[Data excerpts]
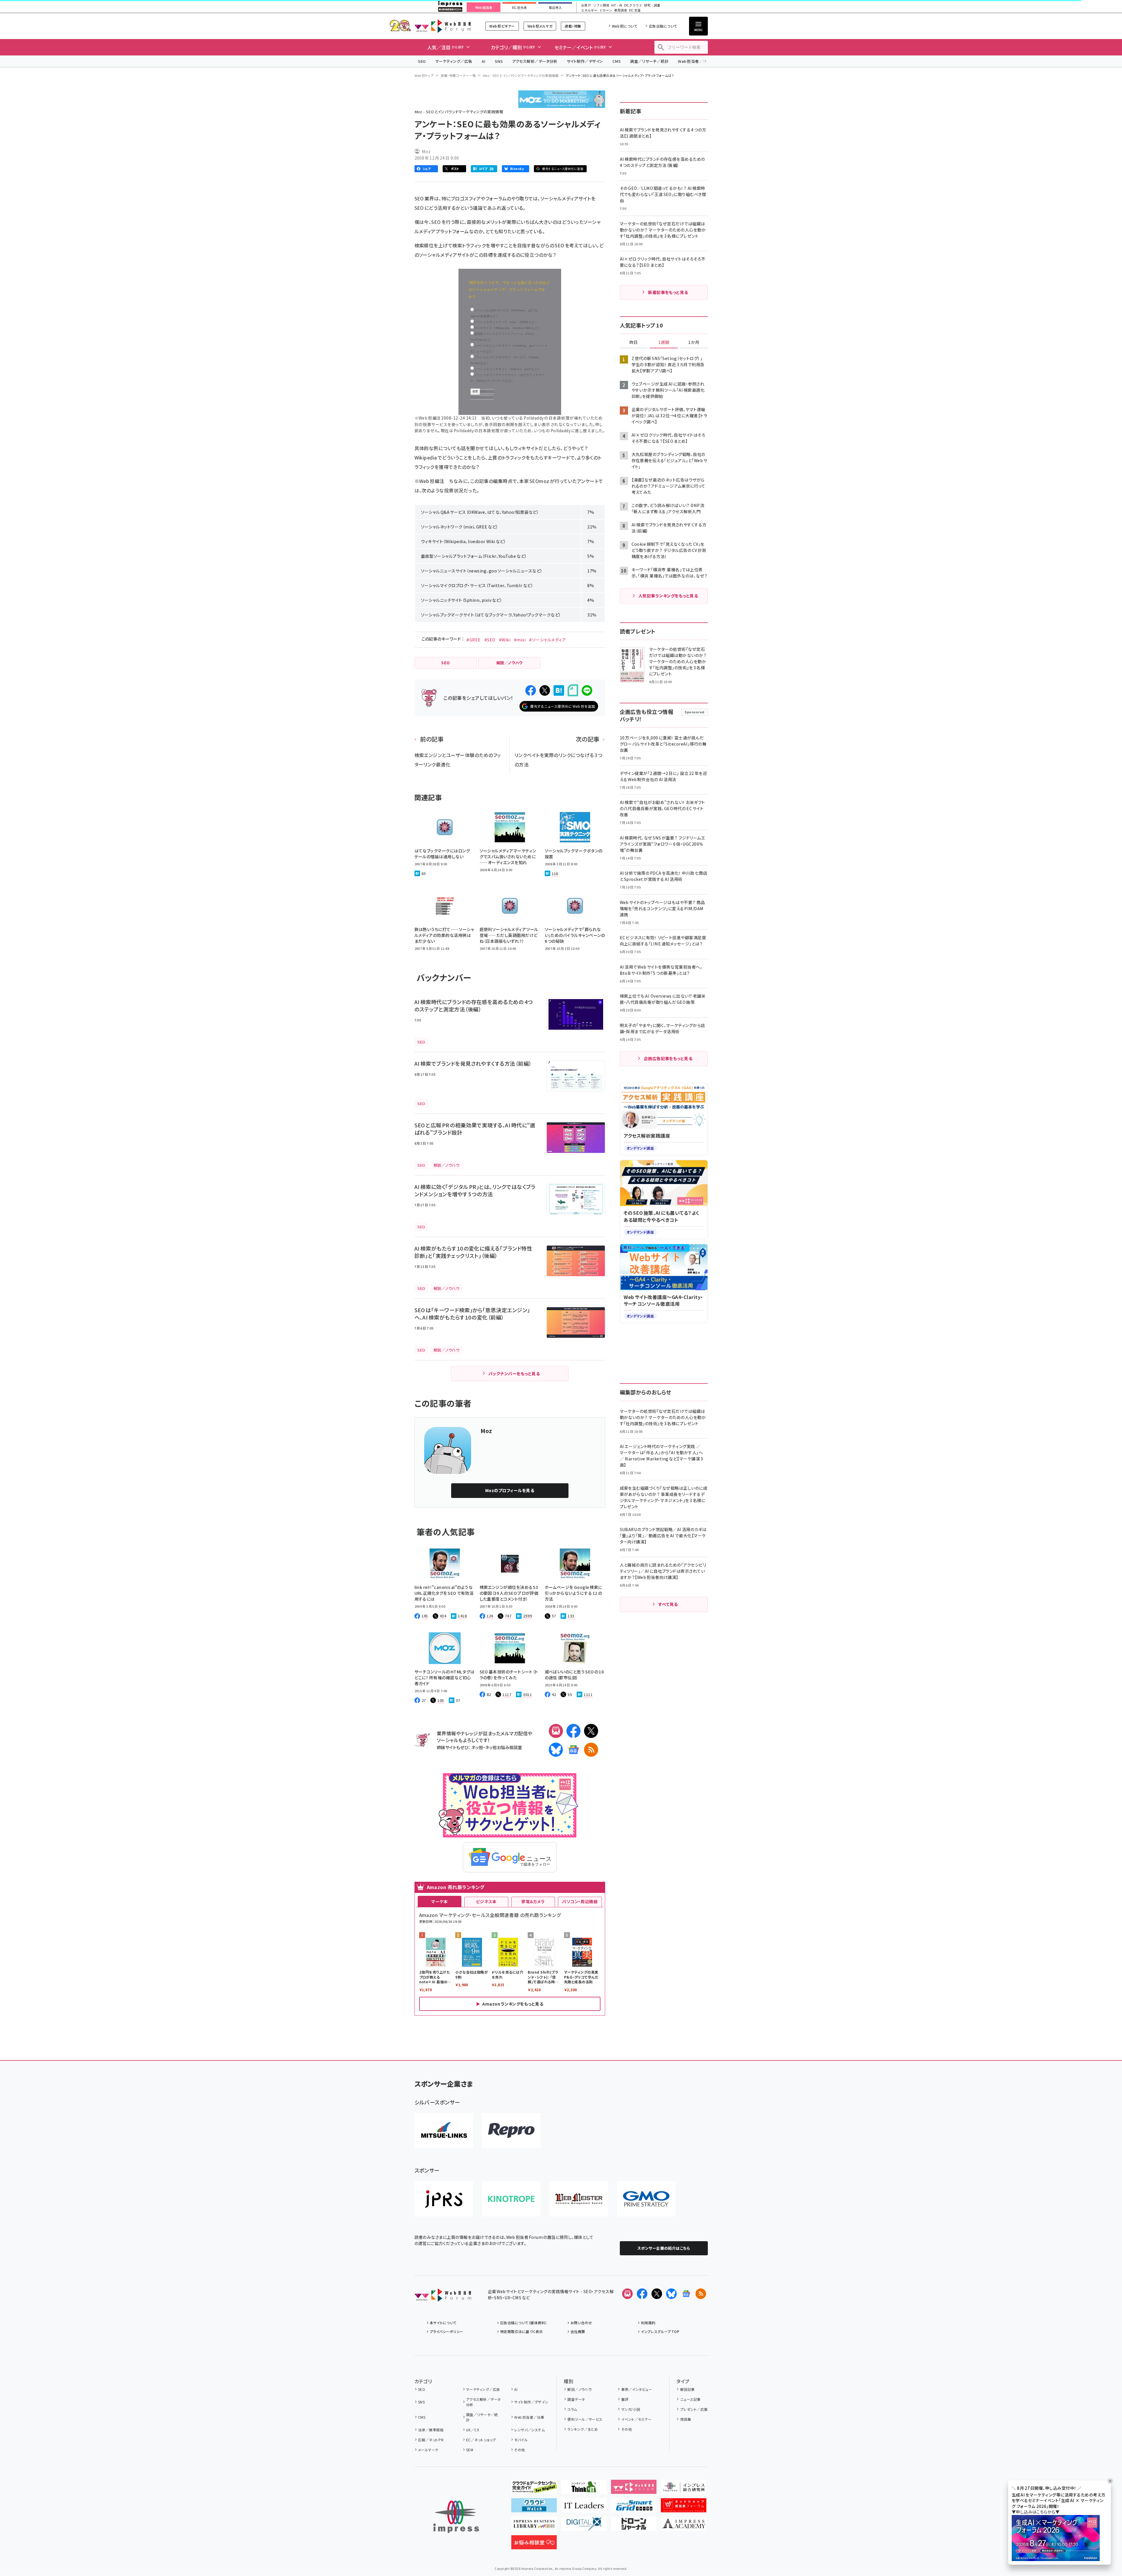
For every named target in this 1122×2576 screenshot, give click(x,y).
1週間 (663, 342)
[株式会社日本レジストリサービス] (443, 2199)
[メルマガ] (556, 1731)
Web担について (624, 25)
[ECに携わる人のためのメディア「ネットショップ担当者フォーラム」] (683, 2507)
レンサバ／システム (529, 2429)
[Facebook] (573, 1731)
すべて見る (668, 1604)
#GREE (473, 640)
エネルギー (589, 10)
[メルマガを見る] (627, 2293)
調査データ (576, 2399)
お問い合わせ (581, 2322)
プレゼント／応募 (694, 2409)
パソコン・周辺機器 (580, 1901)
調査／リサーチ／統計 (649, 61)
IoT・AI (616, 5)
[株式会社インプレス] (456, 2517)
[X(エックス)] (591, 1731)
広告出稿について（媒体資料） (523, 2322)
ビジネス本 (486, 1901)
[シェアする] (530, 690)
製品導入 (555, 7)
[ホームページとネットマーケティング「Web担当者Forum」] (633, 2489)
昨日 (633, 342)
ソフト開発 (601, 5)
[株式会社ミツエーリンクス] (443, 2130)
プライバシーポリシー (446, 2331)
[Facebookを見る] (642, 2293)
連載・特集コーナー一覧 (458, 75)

How to complete this task: Answer with the exact lines running from the one that contains "[Facebook] (573, 1731)" through the last line of the data. Include no other line.

Exercise solution:
[Facebook] (573, 1731)
すべて見る (668, 1604)
#GREE (473, 640)
エネルギー (589, 10)
[メルマガを見る] (627, 2293)
調査データ (576, 2399)
お問い合わせ (581, 2322)
プレゼント／応募 (694, 2409)
パソコン・周辺機器 (580, 1901)
調査／リサーチ／統計 (649, 61)
IoT・AI (616, 5)
[株式会社インプレス] (456, 2517)
[X(エックス)] (591, 1731)
広告出稿について（媒体資料） (523, 2322)
ビジネス本 (486, 1901)
[シェアする] (530, 690)
製品導入 (555, 7)
[ホームページとネットマーケティング「Web担当者Forum」] (633, 2489)
昨日 (633, 342)
ソフト開発 (601, 5)
[株式会社ミツエーリンクス] (443, 2130)
プライバシーポリシー (446, 2331)
[Facebookを見る] (642, 2293)
連載・特集コーナー一覧 (458, 75)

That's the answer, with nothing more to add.